It therefore appears likely, that Preston Mason’s research, with regard to EPA will likely be clinically validated with subsequent analyses from R-It and it is likely that the correlation with EPA and to a lesser extent oxidized LDL-C and other inflammatory markers. The key driver will probably be the incremental increase from low baseline circulating EPA levels and CV events and TG will occupy a minor role ( if any ) in this correlation but will serve more as an identifier ( target ) of at risk population and not and not a target to modify per se. With such data, it is likely that MOA via antioxidant, anti-inflammatory, plaque stabilization properties may surface. SI and IR will not appear in that discussion as such measures were not the target in either Preston Mason’s elegant research, nor in Jelis and more recently R-It. Does that mean JLs hypothesis is wrong? Absolutely not. It is a hypothesis, and being so needs further testing to be validated or invalidated.

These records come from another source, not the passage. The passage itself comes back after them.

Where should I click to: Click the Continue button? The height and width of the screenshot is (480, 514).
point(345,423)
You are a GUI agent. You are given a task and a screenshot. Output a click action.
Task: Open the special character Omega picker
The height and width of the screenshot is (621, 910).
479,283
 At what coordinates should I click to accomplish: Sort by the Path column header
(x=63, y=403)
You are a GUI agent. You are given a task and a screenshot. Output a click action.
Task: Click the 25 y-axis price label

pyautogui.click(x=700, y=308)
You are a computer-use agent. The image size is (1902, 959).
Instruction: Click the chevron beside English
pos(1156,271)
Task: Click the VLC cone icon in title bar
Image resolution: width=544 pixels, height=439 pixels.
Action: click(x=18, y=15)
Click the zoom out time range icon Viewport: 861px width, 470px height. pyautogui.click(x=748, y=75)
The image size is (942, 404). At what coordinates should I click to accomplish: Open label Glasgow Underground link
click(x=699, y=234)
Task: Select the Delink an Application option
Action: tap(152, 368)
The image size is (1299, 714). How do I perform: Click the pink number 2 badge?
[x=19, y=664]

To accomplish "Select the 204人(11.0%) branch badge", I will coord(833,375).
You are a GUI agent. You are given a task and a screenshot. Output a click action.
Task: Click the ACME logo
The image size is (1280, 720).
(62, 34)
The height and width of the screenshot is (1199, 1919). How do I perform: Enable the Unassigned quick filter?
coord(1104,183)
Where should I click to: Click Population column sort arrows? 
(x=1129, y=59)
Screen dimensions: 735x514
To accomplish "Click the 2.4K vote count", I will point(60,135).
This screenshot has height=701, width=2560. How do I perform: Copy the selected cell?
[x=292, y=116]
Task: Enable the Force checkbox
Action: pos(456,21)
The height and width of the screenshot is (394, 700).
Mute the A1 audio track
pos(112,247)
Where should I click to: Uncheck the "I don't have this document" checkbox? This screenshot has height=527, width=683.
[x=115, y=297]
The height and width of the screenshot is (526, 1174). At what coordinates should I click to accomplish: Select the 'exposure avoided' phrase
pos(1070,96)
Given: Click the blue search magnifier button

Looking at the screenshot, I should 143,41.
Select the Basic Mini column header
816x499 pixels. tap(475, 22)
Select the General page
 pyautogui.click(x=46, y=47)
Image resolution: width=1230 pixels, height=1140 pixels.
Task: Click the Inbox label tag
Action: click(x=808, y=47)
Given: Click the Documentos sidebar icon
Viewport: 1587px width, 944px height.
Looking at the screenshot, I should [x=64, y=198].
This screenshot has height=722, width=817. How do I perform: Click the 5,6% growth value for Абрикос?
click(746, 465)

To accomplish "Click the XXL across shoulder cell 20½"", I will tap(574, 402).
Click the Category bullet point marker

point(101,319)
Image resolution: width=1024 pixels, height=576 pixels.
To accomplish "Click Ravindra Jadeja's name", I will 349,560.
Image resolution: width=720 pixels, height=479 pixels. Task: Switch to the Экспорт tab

It reminds me of JLs great Taoist story about Chan : it may be good or it may be bad. The key to this story ( IMO) is not knowing - and discovery is born out of exploration from the state of not knowing!
Final note:
We are on threshold of history in the making! The last time this occurred was with the LDL-C hypothesis and the granting of the Nobel Prize to Brown and Goldstein.
Perhaps we are approaching the dawn of another Nobel Prize with groundbreaking research on EPA during which Preston Mason, Bhatt and others may be key players in this history making occasion. I believe that we on this Board should celebrate this occasion as it unfolds and forget our personality idiosyncrasies and keep our eyes on the ball ( amazing unfolding of EPA facts ) - this is an amazing journey and the funny graphics of FFS, the clever humor of TTE, our own unyielding Hulk BB, super precise HDG, always dependable Rx Sam, Statistical AVII, super smart JL, great CardioMD, SK, North..etc etc .... this is a historic journey.... let us enjoy the ride and for a moment forget the trivia!!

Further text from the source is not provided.